Here's an analysis of the acceptance criteria and the study proving the device meets them, based on the provided text:
1. Table of Acceptance Criteria and Reported Device Performance
The acceptance criteria are implicitly defined by the comparison to the predicate device (GI Genius v1.0.2). The goal of the study for GI Genius v2.0.0 was to demonstrate non-inferiority or improved performance compared to the predicate.
| Characteristic | Acceptance Criteria (Predicate Device Performance) | Reported Device Performance (GI Genius v2.0.0) | Result (vs. Predicate) |
|---|---|---|---|
| Lesion-based sensitivity | 82.0 % | 86.5 % | Improved |
| Frame-level True Positive | 228,929 | 269,223 | Improved |
| Frame-level True Negative | 5,235,682 | 5,239,128 | Improved |
| Frame-level False Positive | 108,115 | 104,669 | Improved |
| Frame-level False Negative | 232,861 | 192,567 | Improved |
| True Positive Rate per frame Mean | 49.57 % | 58.30 % | Improved |
| True Positive Rate per frame % of polyps | 99.7 % | 100 % | Improved |
| False Positive Rate per frame Mean | 2.02 % | 1.96 % | Improved |
| Frame-Based TPr/FPr ROC curve, AUC | 0.723 | 0.796 | Improved |
| False positive clusters < 500 ms | Baseline | 40 less than baseline | Improved |
| False positive clusters > 500 ms | Baseline | 1 more than baseline | Similar |
| Video delay, signal in to signal out | 1.52 μs | 1.52 μs | Same |
2. Sample Size Used for the Test Set and Data Provenance
The non-clinical testing for standalone performance used 150 videos containing 338 polyps.
The data provenance is not explicitly stated regarding country of origin or whether it was retrospective or prospective. However, given that it's a re-training of a neural network with "additional procedure videos," it suggests a retrospective dataset of previously recorded endoscopy procedures.
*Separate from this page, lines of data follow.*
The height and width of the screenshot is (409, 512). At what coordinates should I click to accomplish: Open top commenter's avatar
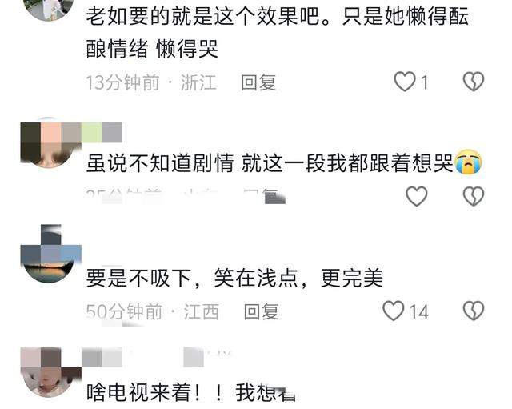[49, 9]
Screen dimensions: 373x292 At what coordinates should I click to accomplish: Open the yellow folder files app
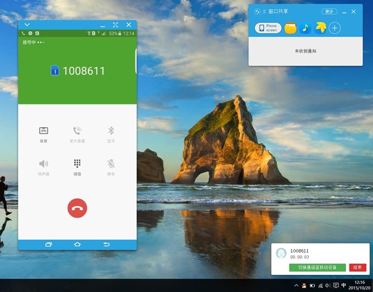pos(290,28)
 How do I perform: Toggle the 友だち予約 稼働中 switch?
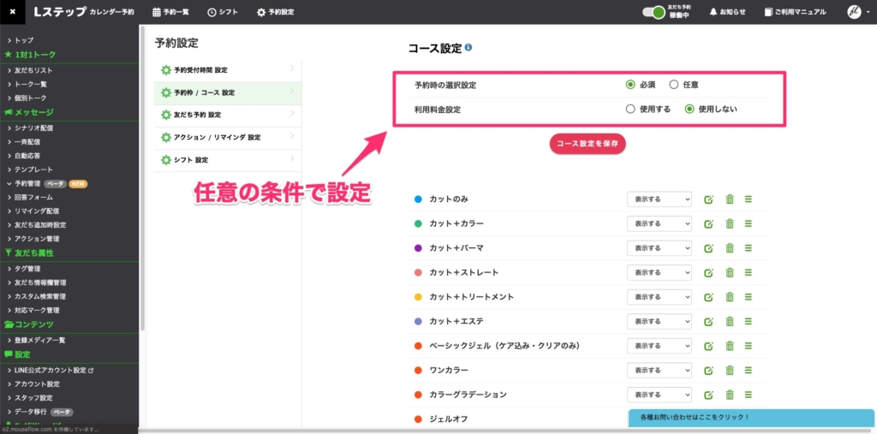point(653,12)
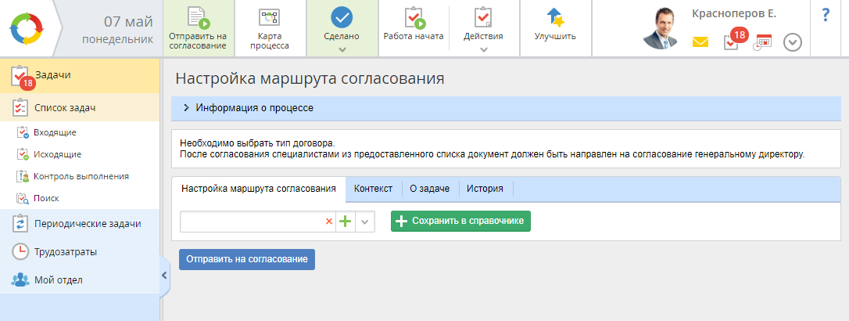Open the route combo box dropdown arrow

point(365,222)
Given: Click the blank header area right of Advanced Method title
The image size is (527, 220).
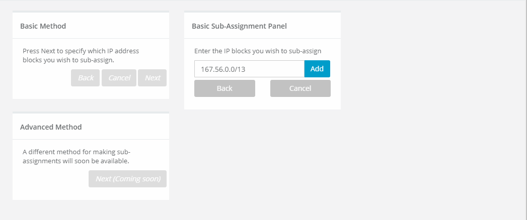Looking at the screenshot, I should point(125,127).
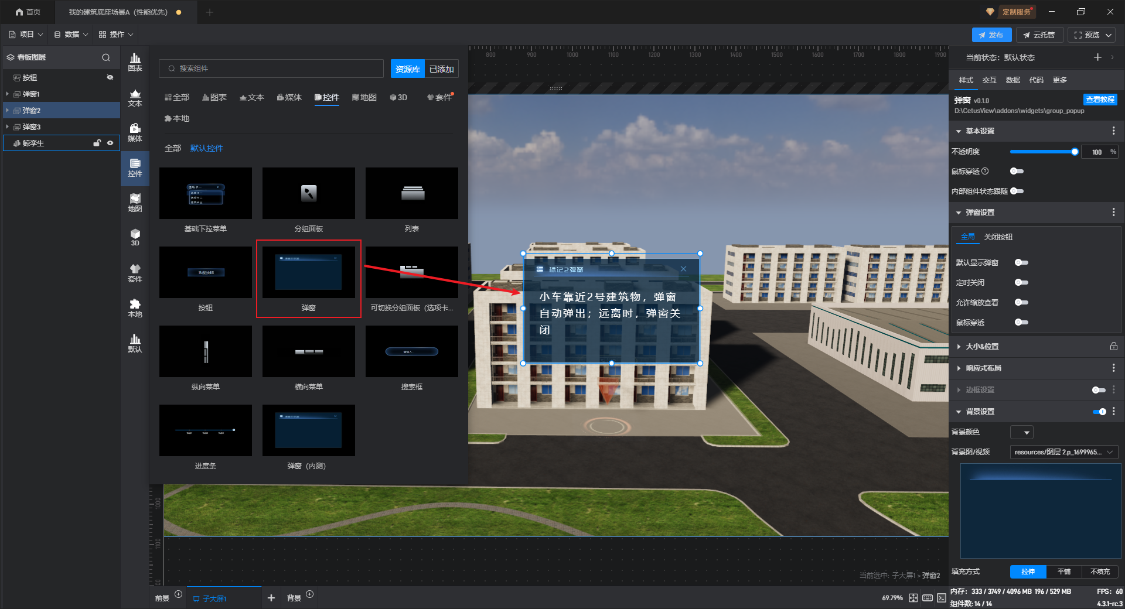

3. Number of Experts Used to Establish the Ground Truth for the Test Set and Qualifications of Those Experts
This information is not provided in the given text.
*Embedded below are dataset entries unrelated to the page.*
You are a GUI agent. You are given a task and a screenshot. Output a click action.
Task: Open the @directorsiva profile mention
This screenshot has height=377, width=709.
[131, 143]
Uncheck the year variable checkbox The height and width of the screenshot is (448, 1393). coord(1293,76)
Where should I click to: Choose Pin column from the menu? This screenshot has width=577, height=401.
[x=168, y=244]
4. Adjudication Method for the Test Set
This information is not provided in the given text.
5. If a Multi-Reader Multi-Case (MRMC) Comparative Effectiveness Study was Done, and Effect Size
A Multi-Reader Multi-Case (MRMC) comparative effectiveness study was not explicitly mentioned for the GI Genius v2.0.0. The evaluation focuses on standalone performance relative to its predicate.
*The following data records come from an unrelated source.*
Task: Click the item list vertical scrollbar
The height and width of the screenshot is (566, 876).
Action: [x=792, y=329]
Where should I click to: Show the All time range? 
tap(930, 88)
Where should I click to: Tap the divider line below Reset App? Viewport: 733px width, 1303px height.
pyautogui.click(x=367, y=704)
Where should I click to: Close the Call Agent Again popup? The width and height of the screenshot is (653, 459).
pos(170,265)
6. If a Standalone (Algorithm Only Without Human-in-the-Loop Performance) Was Done
Yes, a standalone performance test was done. The text states: "Standalone Performance Testing has been carried out to assess the performance of the subject device in accordance with the same test protocol as that used for the predicate device, the results of which demonstrate substantial equivalence to the predicate device."
7. The Type of Ground Truth Used
The ground truth used for performance evaluation appears to be based on the identified "polyps and adenomas" within the procedure videos. While not explicitly stated as "expert consensus" or "pathology," the context of "colonic mucosal lesions (such as polyps and adenomas)" generally implies a clinical or pathological reference standard.
8. The Sample Size for the Training Set
The document mentions that the neural network was re-trained with "additional procedure videos" and "improved data augmentation," but it does not specify the sample size of the training set (number of videos or lesions).
9. How the Ground Truth for the Training Set Was Established
The document does not explicitly state how the ground truth for the training set was established. However, given that the device aids in "detecting colonic mucosal lesions (such as polyps and adenomas)," it implies that these lesions were identified and annotated within the training videos, likely by expert endoscopists or pathologists.